Industrial designer Ross Lovegrove has teamed with Google DeepMind to chart a new territory where generative-AI meets industrial prototyping. According to a blog post from the research lab, the collaboration involved fine-tuning a text-to-image model (based on Imagen) with a curated dataset of Lovegrove’s sketches and design lexicon — enabling the system to internalise his signature biomorphic forms.
The project selected a chair — a conventional object with defined function but open formal possibilities — as the testbed. Lovegrove’s studio, in concert with DeepMind engineers, developed a design vocabulary and deliberately avoided the word “chair” in prompts to coax novel outputs. From concept output to physical manifestation, the workflow passed through AI generation, material and viewpoint exploration using Google’s Gemini tools, and then to metal 3D printing.
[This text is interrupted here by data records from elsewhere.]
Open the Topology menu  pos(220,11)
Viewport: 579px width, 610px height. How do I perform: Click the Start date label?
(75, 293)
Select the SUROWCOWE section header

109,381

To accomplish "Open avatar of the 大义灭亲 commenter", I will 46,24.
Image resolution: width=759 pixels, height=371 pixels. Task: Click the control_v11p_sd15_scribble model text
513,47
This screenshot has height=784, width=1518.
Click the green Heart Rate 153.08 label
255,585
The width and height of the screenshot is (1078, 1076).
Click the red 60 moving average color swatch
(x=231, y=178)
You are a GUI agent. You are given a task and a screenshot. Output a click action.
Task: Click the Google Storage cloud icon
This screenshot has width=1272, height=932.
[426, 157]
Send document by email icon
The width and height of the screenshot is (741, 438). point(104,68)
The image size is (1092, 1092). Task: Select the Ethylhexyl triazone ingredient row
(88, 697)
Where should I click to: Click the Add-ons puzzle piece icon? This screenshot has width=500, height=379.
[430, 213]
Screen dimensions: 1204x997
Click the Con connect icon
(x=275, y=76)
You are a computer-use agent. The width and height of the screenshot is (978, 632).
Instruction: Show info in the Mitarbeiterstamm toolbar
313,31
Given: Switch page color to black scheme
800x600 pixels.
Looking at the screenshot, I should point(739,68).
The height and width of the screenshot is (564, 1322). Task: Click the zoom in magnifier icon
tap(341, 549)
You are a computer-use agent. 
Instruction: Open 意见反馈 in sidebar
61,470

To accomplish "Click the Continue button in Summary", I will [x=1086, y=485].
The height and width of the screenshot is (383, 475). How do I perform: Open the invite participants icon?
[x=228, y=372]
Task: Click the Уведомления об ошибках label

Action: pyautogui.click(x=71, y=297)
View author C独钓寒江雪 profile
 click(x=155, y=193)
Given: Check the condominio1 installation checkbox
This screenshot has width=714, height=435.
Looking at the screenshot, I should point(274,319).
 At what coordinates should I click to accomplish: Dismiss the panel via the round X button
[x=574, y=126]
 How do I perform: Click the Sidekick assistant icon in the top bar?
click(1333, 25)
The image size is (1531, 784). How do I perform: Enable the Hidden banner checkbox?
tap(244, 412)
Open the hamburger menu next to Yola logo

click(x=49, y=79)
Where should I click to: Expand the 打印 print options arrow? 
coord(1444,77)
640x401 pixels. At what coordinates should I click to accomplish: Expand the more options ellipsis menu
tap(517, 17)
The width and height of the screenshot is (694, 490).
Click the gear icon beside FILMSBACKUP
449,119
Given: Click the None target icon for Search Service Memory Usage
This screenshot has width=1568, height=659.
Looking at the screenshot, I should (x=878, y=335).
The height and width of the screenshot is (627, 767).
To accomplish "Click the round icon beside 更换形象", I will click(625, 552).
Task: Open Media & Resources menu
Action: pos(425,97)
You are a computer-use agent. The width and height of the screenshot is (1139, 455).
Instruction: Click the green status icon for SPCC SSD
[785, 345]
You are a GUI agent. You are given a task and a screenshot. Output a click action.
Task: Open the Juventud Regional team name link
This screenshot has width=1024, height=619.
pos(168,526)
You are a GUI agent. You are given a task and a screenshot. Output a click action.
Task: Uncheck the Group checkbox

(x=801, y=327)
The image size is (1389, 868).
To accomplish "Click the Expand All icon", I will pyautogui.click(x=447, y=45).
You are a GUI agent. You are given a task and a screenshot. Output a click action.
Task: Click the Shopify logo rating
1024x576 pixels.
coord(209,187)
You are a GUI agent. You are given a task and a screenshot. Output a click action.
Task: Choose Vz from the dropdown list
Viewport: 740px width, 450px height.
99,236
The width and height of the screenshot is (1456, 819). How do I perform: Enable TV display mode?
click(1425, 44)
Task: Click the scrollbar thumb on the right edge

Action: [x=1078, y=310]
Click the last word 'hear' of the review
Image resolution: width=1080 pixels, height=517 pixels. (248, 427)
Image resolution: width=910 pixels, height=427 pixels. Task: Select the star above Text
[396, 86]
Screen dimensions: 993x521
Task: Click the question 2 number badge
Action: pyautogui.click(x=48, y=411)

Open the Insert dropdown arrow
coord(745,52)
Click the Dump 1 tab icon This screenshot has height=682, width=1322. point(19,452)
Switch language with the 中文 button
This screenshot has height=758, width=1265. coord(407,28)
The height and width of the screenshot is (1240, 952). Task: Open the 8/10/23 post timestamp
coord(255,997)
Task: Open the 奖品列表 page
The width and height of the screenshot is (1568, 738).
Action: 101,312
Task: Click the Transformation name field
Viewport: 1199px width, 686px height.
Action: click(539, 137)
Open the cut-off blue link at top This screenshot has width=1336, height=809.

The outcome: a tangible prototype that embodies Lovegrove’s aesthetic, yet extends it through human-machine co-creation. The case indicates a shift in industrial-design workflows — not AI replacing the designer, but augmenting the designer’s generative capacity. As Lovegrove puts it, “For me, the final result transcends the whole debate on design. It shows us that AI can bring something unique and extraordinary to the process.”
For design professionals, this signals that mastering prompt-crafting, semantic modelling of a design language, and physical-manufacturing pipelines are becoming core skills. In operational terms, the experiment maps a workflow: dataset → fine-tuned model → prompt-driven generation → CAD refinement → additive fabrication — a template for future studio-AI collaborations.